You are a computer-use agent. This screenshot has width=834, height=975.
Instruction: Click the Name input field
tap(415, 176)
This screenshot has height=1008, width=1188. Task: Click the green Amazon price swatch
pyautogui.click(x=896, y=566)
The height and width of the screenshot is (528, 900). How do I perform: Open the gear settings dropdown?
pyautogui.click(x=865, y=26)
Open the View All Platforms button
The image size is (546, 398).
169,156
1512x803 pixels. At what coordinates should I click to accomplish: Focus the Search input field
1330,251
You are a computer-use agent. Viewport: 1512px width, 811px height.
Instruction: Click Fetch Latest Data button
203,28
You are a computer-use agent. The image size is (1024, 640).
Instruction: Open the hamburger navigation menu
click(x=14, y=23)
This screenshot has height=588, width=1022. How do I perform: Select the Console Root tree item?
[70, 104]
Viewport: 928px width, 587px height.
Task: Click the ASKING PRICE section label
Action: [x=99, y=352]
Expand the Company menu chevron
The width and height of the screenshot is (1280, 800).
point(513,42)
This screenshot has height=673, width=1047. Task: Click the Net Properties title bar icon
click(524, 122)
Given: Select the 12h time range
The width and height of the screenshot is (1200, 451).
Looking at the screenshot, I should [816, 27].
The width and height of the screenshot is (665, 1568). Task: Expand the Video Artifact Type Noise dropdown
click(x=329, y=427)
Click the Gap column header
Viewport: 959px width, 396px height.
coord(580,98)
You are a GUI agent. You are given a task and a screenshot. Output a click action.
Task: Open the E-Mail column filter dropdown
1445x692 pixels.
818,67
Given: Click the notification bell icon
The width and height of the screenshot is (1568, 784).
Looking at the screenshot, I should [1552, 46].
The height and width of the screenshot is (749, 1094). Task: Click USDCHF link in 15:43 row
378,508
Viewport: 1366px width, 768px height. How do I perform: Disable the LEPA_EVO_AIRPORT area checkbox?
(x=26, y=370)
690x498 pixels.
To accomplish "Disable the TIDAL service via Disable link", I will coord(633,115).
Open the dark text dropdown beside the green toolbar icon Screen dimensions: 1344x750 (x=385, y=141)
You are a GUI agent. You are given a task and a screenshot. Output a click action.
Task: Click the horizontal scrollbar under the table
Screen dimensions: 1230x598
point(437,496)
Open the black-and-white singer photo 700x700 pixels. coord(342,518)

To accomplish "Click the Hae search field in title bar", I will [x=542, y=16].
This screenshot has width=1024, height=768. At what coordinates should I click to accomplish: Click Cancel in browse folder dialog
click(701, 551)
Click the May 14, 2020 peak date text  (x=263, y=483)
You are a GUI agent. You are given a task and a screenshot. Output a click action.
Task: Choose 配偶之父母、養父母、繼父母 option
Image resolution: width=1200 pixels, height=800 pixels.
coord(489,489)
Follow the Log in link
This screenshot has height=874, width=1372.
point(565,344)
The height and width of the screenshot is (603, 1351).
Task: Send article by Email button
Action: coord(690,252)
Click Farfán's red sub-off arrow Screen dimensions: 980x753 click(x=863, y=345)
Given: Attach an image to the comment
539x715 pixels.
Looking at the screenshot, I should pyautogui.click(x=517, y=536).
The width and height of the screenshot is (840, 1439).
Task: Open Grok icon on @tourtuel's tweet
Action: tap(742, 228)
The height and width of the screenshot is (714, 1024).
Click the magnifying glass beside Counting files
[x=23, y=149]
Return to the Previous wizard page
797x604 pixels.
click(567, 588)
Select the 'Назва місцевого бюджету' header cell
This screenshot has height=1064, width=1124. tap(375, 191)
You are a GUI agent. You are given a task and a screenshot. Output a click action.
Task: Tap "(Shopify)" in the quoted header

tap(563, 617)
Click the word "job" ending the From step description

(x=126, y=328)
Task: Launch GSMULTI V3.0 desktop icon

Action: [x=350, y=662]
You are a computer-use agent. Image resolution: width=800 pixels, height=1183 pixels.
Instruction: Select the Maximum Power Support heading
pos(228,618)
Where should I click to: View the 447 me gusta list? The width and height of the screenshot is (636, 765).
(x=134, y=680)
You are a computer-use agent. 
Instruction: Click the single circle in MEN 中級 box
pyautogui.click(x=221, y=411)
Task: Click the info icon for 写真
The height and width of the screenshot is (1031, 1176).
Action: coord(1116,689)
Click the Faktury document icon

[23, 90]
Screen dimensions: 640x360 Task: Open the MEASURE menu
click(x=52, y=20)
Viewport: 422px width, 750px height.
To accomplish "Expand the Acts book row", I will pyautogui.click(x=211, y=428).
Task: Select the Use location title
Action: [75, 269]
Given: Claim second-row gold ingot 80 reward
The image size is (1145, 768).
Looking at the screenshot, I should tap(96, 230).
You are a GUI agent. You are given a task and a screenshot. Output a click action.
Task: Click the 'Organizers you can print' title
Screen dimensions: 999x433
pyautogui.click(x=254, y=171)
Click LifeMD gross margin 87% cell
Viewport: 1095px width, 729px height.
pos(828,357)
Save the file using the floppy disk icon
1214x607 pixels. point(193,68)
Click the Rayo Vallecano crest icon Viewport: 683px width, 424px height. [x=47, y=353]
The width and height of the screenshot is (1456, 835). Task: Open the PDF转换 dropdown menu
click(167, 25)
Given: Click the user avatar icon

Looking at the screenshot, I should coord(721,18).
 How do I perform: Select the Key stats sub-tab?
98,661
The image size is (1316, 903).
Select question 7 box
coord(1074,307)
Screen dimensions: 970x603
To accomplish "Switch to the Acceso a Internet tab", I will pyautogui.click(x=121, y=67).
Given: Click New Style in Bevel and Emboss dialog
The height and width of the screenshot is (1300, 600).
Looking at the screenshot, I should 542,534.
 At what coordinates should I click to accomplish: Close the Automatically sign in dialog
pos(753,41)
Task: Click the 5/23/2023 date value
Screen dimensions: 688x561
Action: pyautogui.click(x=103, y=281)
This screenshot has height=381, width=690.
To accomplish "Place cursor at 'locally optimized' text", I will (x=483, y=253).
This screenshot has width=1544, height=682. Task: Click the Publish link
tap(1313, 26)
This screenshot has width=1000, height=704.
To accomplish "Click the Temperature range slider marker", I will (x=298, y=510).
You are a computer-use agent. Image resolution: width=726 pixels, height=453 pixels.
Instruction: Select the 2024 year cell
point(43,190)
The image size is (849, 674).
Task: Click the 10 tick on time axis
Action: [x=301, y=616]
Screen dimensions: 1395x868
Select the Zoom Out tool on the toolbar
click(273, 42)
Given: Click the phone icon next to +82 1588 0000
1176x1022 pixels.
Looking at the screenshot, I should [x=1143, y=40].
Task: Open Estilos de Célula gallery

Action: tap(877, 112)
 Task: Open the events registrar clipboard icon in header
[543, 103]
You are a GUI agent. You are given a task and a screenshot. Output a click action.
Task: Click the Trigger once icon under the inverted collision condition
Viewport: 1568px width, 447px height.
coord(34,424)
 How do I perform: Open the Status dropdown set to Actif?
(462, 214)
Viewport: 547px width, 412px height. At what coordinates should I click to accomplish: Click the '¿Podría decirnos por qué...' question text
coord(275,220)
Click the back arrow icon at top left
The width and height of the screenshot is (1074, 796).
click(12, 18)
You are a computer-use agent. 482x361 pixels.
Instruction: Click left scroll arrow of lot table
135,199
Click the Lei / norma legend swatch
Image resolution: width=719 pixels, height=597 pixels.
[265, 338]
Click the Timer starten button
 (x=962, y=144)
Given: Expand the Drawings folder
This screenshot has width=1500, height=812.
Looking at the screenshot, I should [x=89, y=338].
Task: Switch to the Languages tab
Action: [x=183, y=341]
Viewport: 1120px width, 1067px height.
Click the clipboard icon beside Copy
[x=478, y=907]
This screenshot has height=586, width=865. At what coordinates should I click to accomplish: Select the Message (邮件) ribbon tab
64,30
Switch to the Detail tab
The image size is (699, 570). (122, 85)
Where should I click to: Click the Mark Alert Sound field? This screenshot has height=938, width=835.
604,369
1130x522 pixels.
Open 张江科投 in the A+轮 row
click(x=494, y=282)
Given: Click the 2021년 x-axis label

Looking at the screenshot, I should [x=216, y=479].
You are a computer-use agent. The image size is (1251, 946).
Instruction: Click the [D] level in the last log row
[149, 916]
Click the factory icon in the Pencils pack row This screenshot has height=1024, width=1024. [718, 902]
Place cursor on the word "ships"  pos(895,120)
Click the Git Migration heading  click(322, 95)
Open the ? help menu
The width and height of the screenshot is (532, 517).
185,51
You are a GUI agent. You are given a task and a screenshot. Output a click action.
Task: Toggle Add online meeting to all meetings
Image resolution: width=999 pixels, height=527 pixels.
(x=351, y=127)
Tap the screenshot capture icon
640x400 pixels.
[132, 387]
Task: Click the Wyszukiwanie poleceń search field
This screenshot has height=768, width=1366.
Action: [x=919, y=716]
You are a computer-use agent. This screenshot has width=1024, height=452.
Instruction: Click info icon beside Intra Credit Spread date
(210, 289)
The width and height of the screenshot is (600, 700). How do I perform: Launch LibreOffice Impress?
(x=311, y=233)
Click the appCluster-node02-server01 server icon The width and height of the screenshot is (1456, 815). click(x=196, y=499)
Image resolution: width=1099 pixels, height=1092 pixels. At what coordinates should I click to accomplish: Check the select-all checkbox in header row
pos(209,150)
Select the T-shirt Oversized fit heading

> [WHAT YOU NEED TO DO]:
Print nothing but the lines from the one containing "Image resolution: width=1099" through the end of the listing above, exactly as written.

> [ANSWER]:
Image resolution: width=1099 pixels, height=1092 pixels. At what coordinates should I click to accomplish: Check the select-all checkbox in header row
pos(209,150)
Select the T-shirt Oversized fit heading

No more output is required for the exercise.